START Listed entries

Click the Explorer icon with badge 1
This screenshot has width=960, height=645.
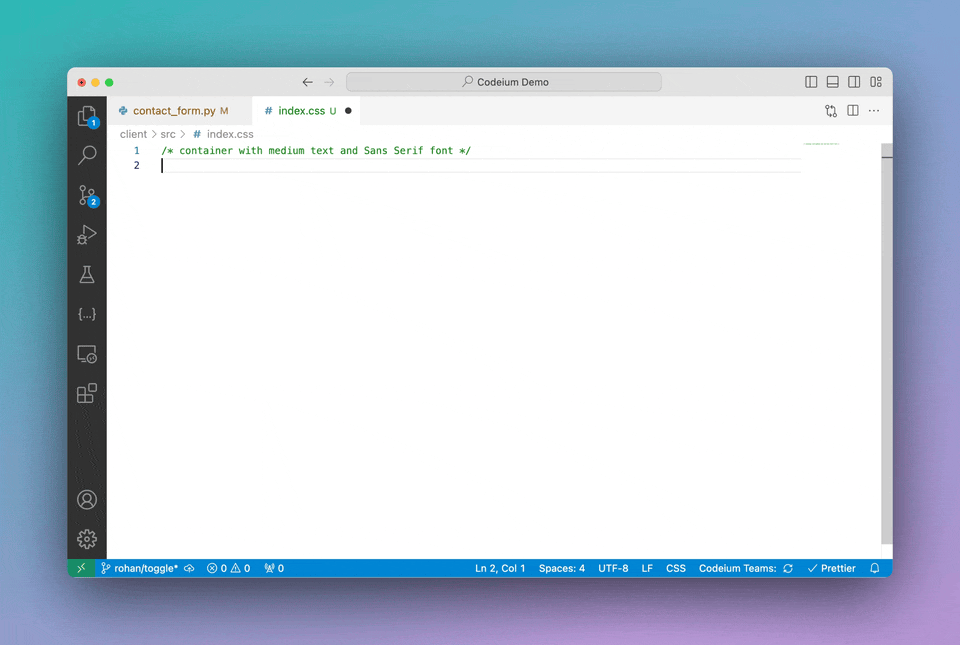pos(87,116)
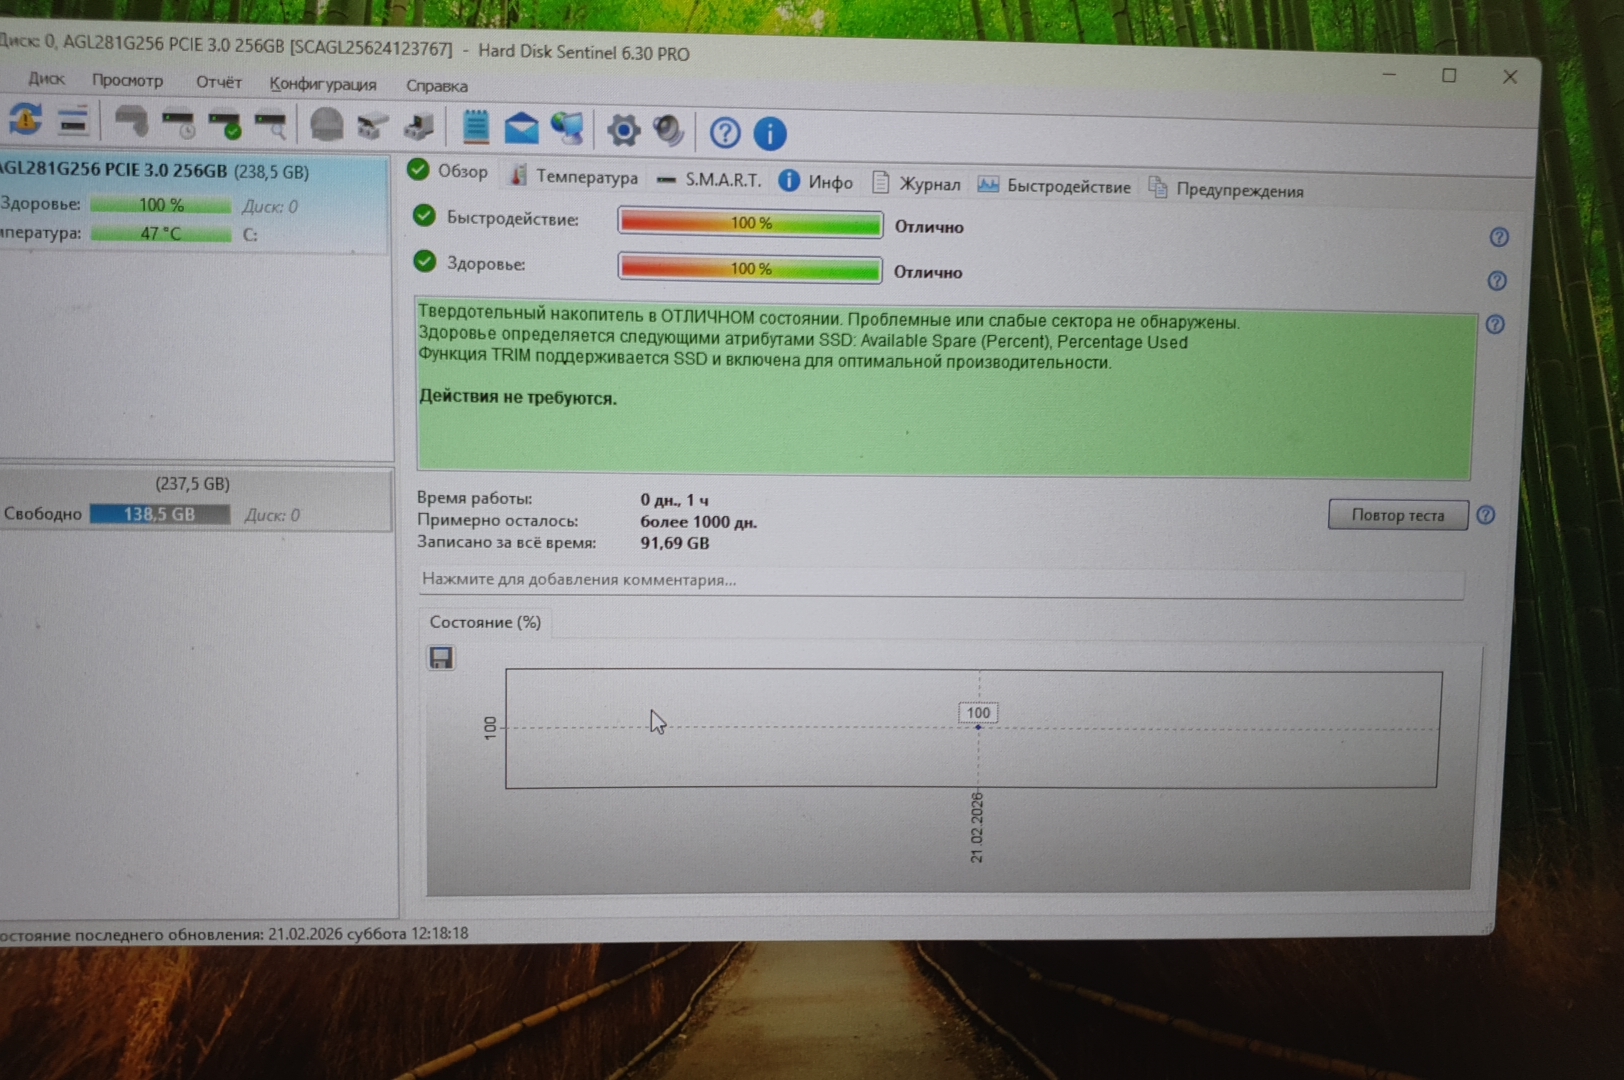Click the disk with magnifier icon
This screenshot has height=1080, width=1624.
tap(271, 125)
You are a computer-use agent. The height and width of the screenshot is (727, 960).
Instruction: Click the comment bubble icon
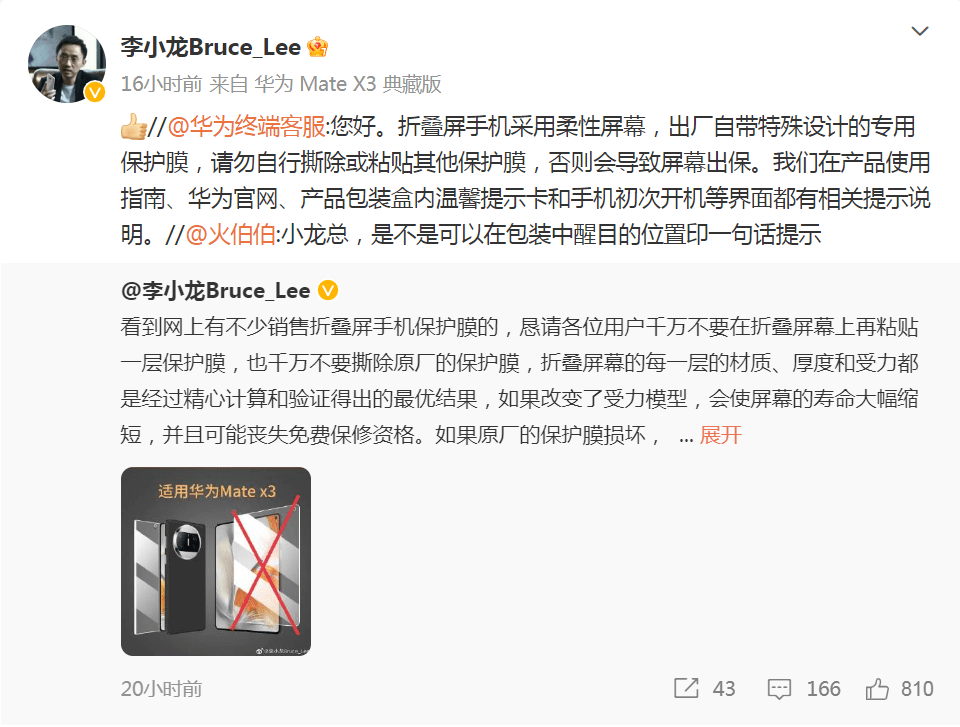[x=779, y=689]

END Listed entries

Exercise requirements: Repeat the data in full and exactly. Omit pictures.

Reply:
Click the Explorer icon with badge 1
This screenshot has width=960, height=645.
pos(87,116)
Click the disk with magnifier icon
This screenshot has height=1080, width=1624.
tap(271, 125)
You are a computer-use agent. The height and width of the screenshot is (727, 960).
Instruction: Click the comment bubble icon
[x=779, y=689]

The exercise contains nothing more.